### Goal 1
According to the scheduled events documentation, which event type is meant for a degraded mode in which the process still runs but differently?
### Goal 2
Continue the scheduled events documentation from the point where it stops.
-- begin Provided text --
Use forced_value for shutdowns and hard overrides. Use parameter_override for "degraded mode" where the process still runs but differently.

Three event types are available:

forced_value

Force a column to a specific value during a time window.

scheduled_events:
  - type: forced_value
    entity: pump_01            # null = all entities
    column: power_kw
    value: 0.0
    start_time: "2026-01-01T14:00:00Z"
    end_time: "2026-01-01T18:00:00Z"

Use cases: Maintenance shutdowns, safety trips, power outages, planned downtime.

setpoint_change

Change a column's value permanently from a point in time.

scheduled_events:
  - type: setpoint_change
    entity: reactor_01
    column: temp_setpoint_c
    value: 370.0
    start_time: "2026-01-01T12:00:00Z"
    # No end_time = permanent change

Use cases: Process optimization changes, recipe changes, shift transitions.

parameter_override

Override a generator parameter during a time window.

scheduled_events:
  - type: parameter_override
    entity: null               # All entities
    column: max_output_pct
    value: 80.0
    start_time: "2026-01-01T16:00:00Z"
    end_time: "2026-01-01T19:00:00Z"

Use cases: Grid curtailment, capacity restrictions, degraded mode operation.

Event Parameters

Parameter Type Required Default Description
type string Yes forced_value, setpoint_change, or parameter_override
entity string No null (all) Entity name (must match a name from entities.names) or null to apply to all entities
column string Yes Column to modify
value any Yes Value to apply
start_time string Conditional ISO8601 start time in Zulu format (e.g., "2026-01-15T06:00:00Z"). Required unless condition is set
end_time string No null (permanent) ISO8601 end time in Zulu format (e.g., "2026-01-15T18:00:00Z"); omit for permanent changes. Cannot combine with duration
priority int No 0 For overlapping events — higher priority is applied last (wins)
recurrence string No Repeat interval. Format: number + unit where unit is s/m/h/d (e.g., "30d", "7d", "4h"). Requires start_time
duration string No Duration of each occurrence. Format: number + unit where unit is s/m/h/d (e.g., "4h", "30m"). Alternative to end_time
jitter string No Random offset ± applied to each recurrence start. Format: number + unit where unit is s/m/h/d (e.g., "2d", "6h"). Requires recurrence
max_occurrences int No Stop repeating after N occurrences. Requires recurrence
condition string No Sandboxed Python expression evaluated against current row columns. Supports comparison operators, compound logic (and, or, not), and safe functions (abs, round, min, max). E.g., "efficiency < 70 and pressure > 50"
cooldown string No Minimum gap between condition triggers. Format: number + unit where unit is s/m/h/d (e.g., "7d", "12h"). Requires condition
sustain string No Condition must be continuously true for this duration before triggering. Format: number + unit where unit is s/m/h/d (e.g., "24h", "30m"). Requires condition
transition string No "instant" How value is applied: "instant" (jump) or "ramp" (linear interpolation over duration)
-- end Provided text --
-- begin Stored data --
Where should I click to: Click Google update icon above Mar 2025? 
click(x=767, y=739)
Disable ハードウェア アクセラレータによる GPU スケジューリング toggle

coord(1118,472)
-- end Stored data --
### Written answer 1
parameter_override

### Written answer 2
Recurring Events

Instead of manually specifying start/end times for repeated events, use recurrence and duration:

scheduled_events:
  # CIP cleaning every 15 days, 4 hours each
  - type: parameter_override
    entity: HX_01
    column: actual_efficiency_pct
    value: 94.0
    start_time: "2026-01-15T08:00:00Z"
    recurrence: "15d"
    duration: "4h"
    max_occurrences: 12
    jitter: "2d"          # ±2 day random scheduling variation

The event repeats every recurrence interval from start_time. Each occurrence lasts duration. Add jitter for realistic scheduling variation (deterministic per seed). Use max_occurrences to cap the number of repeats.

Condition-Based Events

Trigger events based on current data values instead of fixed times:

scheduled_events:
  # Override when efficiency drops below 70%
  - type: parameter_override
    column: flow_rate_lpm
    value: 50.0
    condition: "actual_efficiency_pct < 70"
    cooldown: "7d"         # Don't retrigger within 7 days
    sustain: "24h"         # Must be true for 24h before triggering
    duration: "4h"         # Hold override for 4 hours after triggering

Condition expressions use the same safe namespace as derived expressions (abs, round, min, max, etc.) and can reference any column in the current row. Compound logic works: "a < 70 and b > 50".

  • sustain: Condition must be continuously true for this duration before the event triggers. Prevents spurious triggers from momentary spikes.
  • cooldown: Minimum gap between triggers. Prevents rapid re-triggering.
  • duration: Once triggered, the override holds for this duration even if the condition becomes false. Without duration, the event stays active only while the condition is true.

Ramp Transitions

Gradually transition to the target value instead of jumping instantly:

scheduled_events:
  - type: setpoint_change
    entity: Reactor_01
    column: temp_setpoint_c
    value: 370.0
    start_time: "2026-03-11T12:00:00Z"
    duration: "2h"
    transition: ramp       # Linear interpolation over 2 hours

With transition: ramp, the value changes linearly from the current value to the target over the duration window. At the midpoint of a 2-hour ramp from 350 to 370, the value is 360. After the ramp completes, the target value holds.

Ramp transitions work with parameter_override and setpoint_change event types. Requires duration or both start_time and end_time to define the ramp window.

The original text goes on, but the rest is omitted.